Arresting numbers: NYPD clearance rates are finally published



It took a lot of nagging from the news website Hell Gate, but the NYPD finally complied with a 2017 City Council-passed law and released clearance rates for the past five quarters. Clearance rates are the percentage of reported crimes that result in an arrest — the share that cops consider solved.

The NYPD should have been releasing the data all along, not only because it’s the law, but because, while not a perfect indicator of effectiveness (the stats don’t represent actual convictions or account for dismissals or acquittals), clearance rates do say a good deal about how effective police are at doing what most of the public considers their core job.

So what do these numbers reveal? A few things.

The headline number is that in the past year, the NYPD has made arrests in just 39% of major crimes reported citywide. To solve a crime, cops often need the cooperation of witnesses as well as independent forensic evidence. Nor should anyone put so much pressure on upping clearance rates that they incentivize making any arrests over making good arrests.

That said, when a serious crime — one of the “seven major” index crimes — is committed and reported, it’s fair to expect that with sufficient resources thrown at it, a solid majority can get solved. The worst-case scenario is a place like St. Louis, where, according to a stunning new Marshall Project investigation, a majority of murders over the last decade remain unsolved, with numbers especially high in neighborhoods with the most violence.
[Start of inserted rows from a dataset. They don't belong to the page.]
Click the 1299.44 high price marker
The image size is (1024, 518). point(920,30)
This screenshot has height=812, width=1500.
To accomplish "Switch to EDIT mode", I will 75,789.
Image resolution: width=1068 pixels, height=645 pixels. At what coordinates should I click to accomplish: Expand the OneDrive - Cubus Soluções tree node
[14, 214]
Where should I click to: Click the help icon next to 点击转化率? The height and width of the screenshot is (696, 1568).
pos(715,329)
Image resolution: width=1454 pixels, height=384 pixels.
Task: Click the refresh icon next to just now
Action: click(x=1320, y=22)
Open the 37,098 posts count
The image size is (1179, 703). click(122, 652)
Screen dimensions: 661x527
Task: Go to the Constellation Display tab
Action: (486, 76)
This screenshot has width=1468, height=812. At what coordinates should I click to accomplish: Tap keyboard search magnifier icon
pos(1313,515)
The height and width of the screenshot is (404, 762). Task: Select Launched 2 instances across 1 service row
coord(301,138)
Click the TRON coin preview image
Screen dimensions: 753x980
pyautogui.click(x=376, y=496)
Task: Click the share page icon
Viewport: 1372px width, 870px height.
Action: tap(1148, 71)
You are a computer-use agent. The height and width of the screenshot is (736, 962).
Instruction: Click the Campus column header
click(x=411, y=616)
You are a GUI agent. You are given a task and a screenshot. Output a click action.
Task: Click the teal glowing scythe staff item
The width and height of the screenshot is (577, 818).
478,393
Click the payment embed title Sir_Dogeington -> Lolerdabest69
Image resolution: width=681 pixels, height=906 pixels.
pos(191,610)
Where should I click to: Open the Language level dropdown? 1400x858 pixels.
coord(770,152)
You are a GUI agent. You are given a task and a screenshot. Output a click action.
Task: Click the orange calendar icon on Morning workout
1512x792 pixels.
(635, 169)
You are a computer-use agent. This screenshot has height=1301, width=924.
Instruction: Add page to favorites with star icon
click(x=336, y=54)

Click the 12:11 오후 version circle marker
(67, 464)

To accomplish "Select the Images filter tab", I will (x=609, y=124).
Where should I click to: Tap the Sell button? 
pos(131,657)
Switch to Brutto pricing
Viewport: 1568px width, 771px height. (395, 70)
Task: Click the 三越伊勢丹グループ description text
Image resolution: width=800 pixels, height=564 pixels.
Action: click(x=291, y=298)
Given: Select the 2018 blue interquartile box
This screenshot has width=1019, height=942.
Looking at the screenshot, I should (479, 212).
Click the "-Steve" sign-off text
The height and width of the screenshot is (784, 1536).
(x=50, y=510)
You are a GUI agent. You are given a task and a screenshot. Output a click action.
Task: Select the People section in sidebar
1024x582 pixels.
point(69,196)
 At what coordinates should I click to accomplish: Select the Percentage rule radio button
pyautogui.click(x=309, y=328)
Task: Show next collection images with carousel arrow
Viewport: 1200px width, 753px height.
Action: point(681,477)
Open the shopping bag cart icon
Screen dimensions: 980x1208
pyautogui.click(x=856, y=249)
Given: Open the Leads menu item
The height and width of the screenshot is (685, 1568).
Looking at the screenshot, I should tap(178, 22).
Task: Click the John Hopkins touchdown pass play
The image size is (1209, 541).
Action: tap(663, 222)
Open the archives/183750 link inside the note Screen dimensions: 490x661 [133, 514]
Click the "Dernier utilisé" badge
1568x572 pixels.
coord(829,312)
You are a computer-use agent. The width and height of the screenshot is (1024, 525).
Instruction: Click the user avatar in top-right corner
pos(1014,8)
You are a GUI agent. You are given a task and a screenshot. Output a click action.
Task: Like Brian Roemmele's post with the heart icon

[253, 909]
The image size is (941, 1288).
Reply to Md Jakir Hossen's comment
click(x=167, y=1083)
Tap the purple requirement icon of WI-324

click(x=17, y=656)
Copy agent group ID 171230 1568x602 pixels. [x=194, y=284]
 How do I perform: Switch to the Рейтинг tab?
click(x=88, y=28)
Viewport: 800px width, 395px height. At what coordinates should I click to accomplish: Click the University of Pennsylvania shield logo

When people get killed in bunches and people come to expect that murderers are going to be able to get away with it, that effectively fuels a vicious cycle of violence and cynicism, discouraging reporting and encouraging more crime.

New York is nowhere near such a bleak reality; eight of 10 murders here result in an arrest, a number that compares quite favorably to the national rate of 52%. In the boroughs, the range is from 76% in Brooklyn to near 100% on Staten Island.

Clearance rates for rape are low at 44% citywide, a chronic problem for a crime highly reliant on victim and witness testimony, but also one that’s often not consistently been taken seriously enough by police. That too demands deeper study.

Car thefts, which have spiked in recent years thanks in no small part to faulty design by Kia and Hyundai, are rarely solved: That clearance rate is 16%, suggesting that the criminals have good reason to believe they can get away with it. That’s a problem.

Because the NYPD changed its crime reporting process to a better system last year, the NYPD would have to share raw information for anyone to know how the numbers truly compare to the past. It hasn’t done that yet; it should, and soon.

To foster cooperation to help solve cases, NYPD brass should look to build bridges with communities wherever possible — something that’s most certainly a two-way street, given too many New Yorkers and their leaders are wrongly hell-bent on making policing an us-vs.-them dynamic.

Finally, there’s room for intelligent new tools that help solve crimes. We don’t want invasions of privacy or dumb ideas like robots on subway platforms, but DNA, fingerprints and security cameras were huge breakthroughs. There’s surely room for innovation that respects New Yorkers’ rights and brings more perpetrators to justice.